Il medico condotto, sapeva fare tutto ed era reperibile 24 ore su 24, una vera e propria figura di riferimento per l’intera comunità. Negli anni, il medico condotto ha cambiato la sua immagine e le condizioni lavorative, grazie anche al supporto della guardia medica. Oggi è conosciuto come medico di base o di famiglia, un professionista importante per i cittadini che, secondo i recenti dati diffusi dalla Federazione Medici di Medicina Generale (Fimmg), tra qualche anno, rischia l’estinzione.
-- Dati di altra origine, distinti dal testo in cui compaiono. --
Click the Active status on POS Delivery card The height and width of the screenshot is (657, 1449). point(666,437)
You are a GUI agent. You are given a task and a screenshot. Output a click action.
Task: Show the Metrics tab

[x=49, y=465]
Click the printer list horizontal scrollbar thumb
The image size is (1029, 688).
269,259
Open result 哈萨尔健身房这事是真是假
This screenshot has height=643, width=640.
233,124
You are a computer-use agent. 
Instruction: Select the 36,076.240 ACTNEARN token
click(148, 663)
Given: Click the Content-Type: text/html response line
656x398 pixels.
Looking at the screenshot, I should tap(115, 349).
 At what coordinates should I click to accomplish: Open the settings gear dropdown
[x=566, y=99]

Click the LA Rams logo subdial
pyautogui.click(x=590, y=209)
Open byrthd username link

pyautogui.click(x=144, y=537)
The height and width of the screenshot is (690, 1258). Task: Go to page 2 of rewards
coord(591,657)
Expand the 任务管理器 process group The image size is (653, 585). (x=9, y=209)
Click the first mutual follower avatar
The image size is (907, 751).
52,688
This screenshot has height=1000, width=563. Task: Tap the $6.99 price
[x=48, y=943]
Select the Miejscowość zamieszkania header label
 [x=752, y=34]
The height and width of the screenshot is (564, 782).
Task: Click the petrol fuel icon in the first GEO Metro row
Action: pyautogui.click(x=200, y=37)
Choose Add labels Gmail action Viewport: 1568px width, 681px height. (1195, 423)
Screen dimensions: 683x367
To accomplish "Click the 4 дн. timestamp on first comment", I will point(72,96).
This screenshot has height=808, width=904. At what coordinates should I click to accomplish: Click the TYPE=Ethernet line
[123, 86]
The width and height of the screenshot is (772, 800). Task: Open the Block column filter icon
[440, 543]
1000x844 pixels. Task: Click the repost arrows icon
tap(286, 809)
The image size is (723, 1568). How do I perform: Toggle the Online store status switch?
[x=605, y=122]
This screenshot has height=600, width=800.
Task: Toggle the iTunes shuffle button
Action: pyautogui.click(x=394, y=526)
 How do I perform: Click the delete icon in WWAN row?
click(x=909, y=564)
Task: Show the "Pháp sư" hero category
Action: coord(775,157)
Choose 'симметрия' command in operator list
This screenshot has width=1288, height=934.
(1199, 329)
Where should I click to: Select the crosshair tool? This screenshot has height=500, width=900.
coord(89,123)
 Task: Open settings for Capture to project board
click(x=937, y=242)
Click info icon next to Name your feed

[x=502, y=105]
Nel 2023, per effetto dei pensionamenti, cesseranno di lavorare 45mila medici, di cui 30mila ospedalieri e circa 15.000 medici di famiglia, per i quali non corrisponderanno altrettante nuove assunzioni. Il problema maggiore è che alle uscite non sono previste altrettante, o quanto meno adeguate, entrate: per i medici di base, infatti, le borse per il corso di formazione in medicina generale messe a disposizione sono oggi circa 1.100 l’anno e se il numero rimarrà costante, secondo l’analisi della Fimmg, ad essere rimpiazzati, al 2028, saranno non più di 11mila medici, mantenendo un saldo in negativo a quella data di oltre 22mila unità. L’anno in cui si registrerà il picco delle uscite, è il 2022 che vedrà andare in pensione 3.902 medici di famiglia. Sicilia, Lombardia, Campania e Lazio saranno le regioni che registreranno, sia nel breve che nel lungo periodo, le maggiori sofferenze, con conseguenze soprattutto per i cittadini che si ritroveranno senza lo storico punto di riferimento per la tutela della salute. Nei prossimi 5-8 anni i pensionamenti priveranno 14 milioni di italiani della figura del medico di famiglia. Viste le premesse, per il prossimo futuro l’Italia sembra essere destinata a diventare un Paese senza dottori. Come si è arrivati a questa situazione critica? E si può fare qualcosa per salvare il salvabile?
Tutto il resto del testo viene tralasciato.